Further, Defendant’s testimony that he had no net worth was uncontradicted by Plaintiff. The Court instructed the jury to consider the financial resources of the Defendant in fixing the amount of punitive damages. The jury awarded Seventy Seven ($77,000) Thousand Dollars in punitive damages. In light of the testimony, such an award is excessive as bearing no relation to the amount the Defendant is able to pay and would result in economic castigating of the Defendant.
The Court is compelled to conclude that the jury did not have sufficient criteria to evaluate punitive damages and was not instructed on the reference of ability to pay and any resulting bankruptcy. See Canty v. Wackenhut Corp., 311 So.2d 808 (Fla.3d DCA 1977). As a result, the jury misconceived the law in awarding the punitive damages.
There was sufficient justification in the record for the trial judge’s conclusion that the verdict was contrary to the manifest weight of the evidence.
As a final effort with respect to the compensatory damages, the appellants contend that a remittitur of $10,000 would be proper as an alternative to a new trial. Despite the fact that the trial judge’s order specified $10,000, from the record as well as appellants’ arguments (see n. 1), it is apparent that the amount is unclear. Consequently, it would be improper to order a remittitur. See Wackenhut Corporation v. Canty, supra, at 434 (Fla.1978).

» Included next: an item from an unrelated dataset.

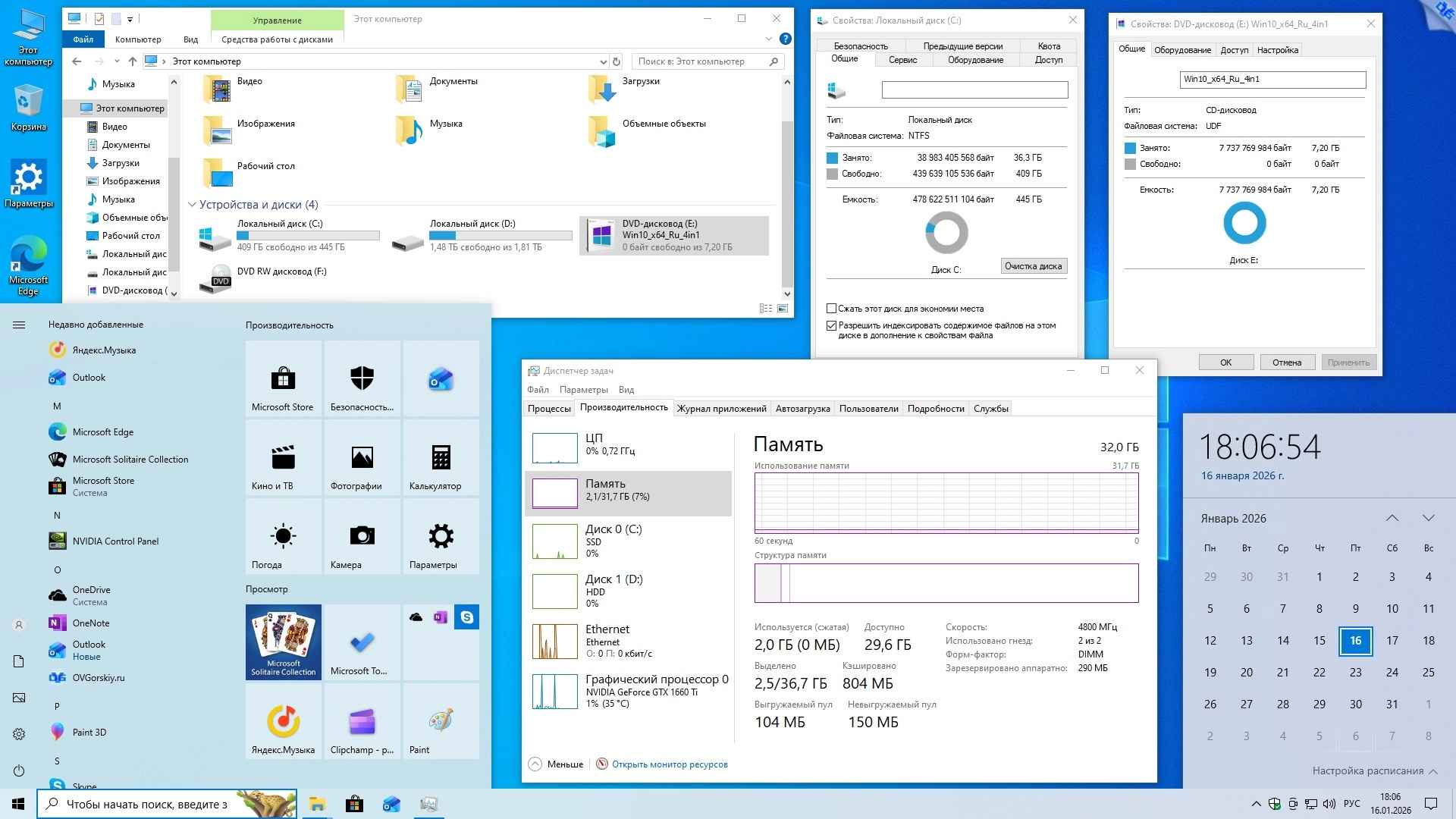The height and width of the screenshot is (819, 1456).
Task: Launch Microsoft Store tile
Action: (283, 378)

. The alleged $10,000 in expenses includes interest payments to mortgage holders in the amounts of $4,895.80 and $5,391.87 for a total of $10,287.67. Appellants argue that the jury could have concluded: (1) because defendant admits that part of the $5,391.87 did not relate to any “expense” incurred in connection with plaintiffs’ property, the jury was entitled to disregard the figure entirely: or (2) the money was borrowed for economic reasons unrelated to the property: or (3) the interest opportunity on the “secret profit” was greater than the interest expense and therefore the money earned offset the money expended; or (4) an upward adjustment in the award should be made for prejudgment interest which when offset by the expenses equalled the award given.